Correlation analysis

2C value, GC%, 5-mC%, yield and content of each compound present in the essential oil were subjected to Pearson’s correlation. The analysis was conducted in the R environment39 using the package “Agricolae” (https://CRAN.R-project.org/package=agricolae).

Terpene synthase gene (TPS) copy number in P. guajava and P. guineense

We showed the polyploidy influence in the copy number of the genes involved with essential oil synthesis, the terpene synthase genes (TPS).
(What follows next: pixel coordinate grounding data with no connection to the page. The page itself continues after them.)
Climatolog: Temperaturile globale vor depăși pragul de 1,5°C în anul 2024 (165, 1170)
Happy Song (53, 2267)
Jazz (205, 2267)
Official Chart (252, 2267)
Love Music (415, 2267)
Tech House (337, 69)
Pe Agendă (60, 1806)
These genes encode enzymes that act in essential oil synthesis pathways27,39,52,53,54. For this, we used the sequence of genes functionally characterized and involved in the synthesis of terpenes (TPS genes), which have been described and available in database ID AB266390.1 and ID MK873024.1. Through the BLAST tool, the similarity of these sequences was evaluated in relation to the TPS genes from the P. guajava genome annotation (data of the research group). The alignments that presented a score of at least 80% were selected for the design of the primers. From this, the primers were designed in the conserved motives of these TPS genes, considering mainly exon regions. Primers were designed and evaluated using the OligoIDTAnalyzer program (IDT). We defined two pairs of primers: the first (F 5’-GGTGGGATGTCGATGCTAAA-3’ and R 5’-CTCTTCCTCCGTAACTCTGTATTG3’) specific to one predicted TPS gene orthologue with an amplicon 500 pb; and a general primer pair (F 5’-CGATTCCGGCTACTTAGACATC-3’ and R 5’-GTTCTTCCAGCGTCCCATATAC-3’) aligned to the conserved motifs in eight predicted TPS genes of P. guajava genome, corresponding to sequences from 415 to 502 pb.

The DNA sequences of the putative TPS were amplified from P. guajava and P. guineense genomic DNA using the primers. Amplification reaction consisted of 50 ng genomic DNA, 200 µM dNTPs, 0.5 µM each R and F primers, 1 U GoTaq enzyme (Promega), 1X GoTaq enzyme reaction buffer and 1.8 mM MgCl2. Amplification conditions were initial denaturation at 95 °C for 5 min, followed by 30 cycles of 95 °C for 1 min, 58 °C for 45 s, 72 °C for 1 min and a final extension at 72 °C for 5 min. The amplification products were evaluated on 1.5% agarose gel and NanoDrop. Then, DNA probes were generated for each putative gene by a second PCR reaction on the same conditions described above, differing by the labeling with Tetramethyl-rhodamine 5-dUTP (Roche) for the specific or ChromaTide Alexa Fluor 488–5-dUTP (Life Technologies) for the general. Fluorescent in situ hybridization (FISH) was performed in slides containing isolated and preserved nuclei to detect the number of hybridization signals corresponding to the TPS genes. Hybridization mix consisted of 50% formamide, 2X SSC and 200 ng of the probe. This mix was applied to the slide, which was covered with a coverslip, sealed with rubber cement and kept at 37 °C for 20 h. Post-hybridization wash was in 2X SSC at 42 °C for 20 min. Slides were counterstained with 4′,6-diamidino-2-phenylindole and analyzed on a photomicroscope Olympus BX60 equipped with epifluorescence and an immersion objective 100x/A.N. 1.4. At least 20 nuclei were scrambled for each species and for each gene using a 12-bit CCD digital video camera (Olympus) coupled to the photomicroscope and a computer with a digitizer plate. Captured images were processed by Image ProPlus 6.1 (Media Cybernetics).

Ethical approval

This article does not contain any studies with human participants or animals performed by any of the authors.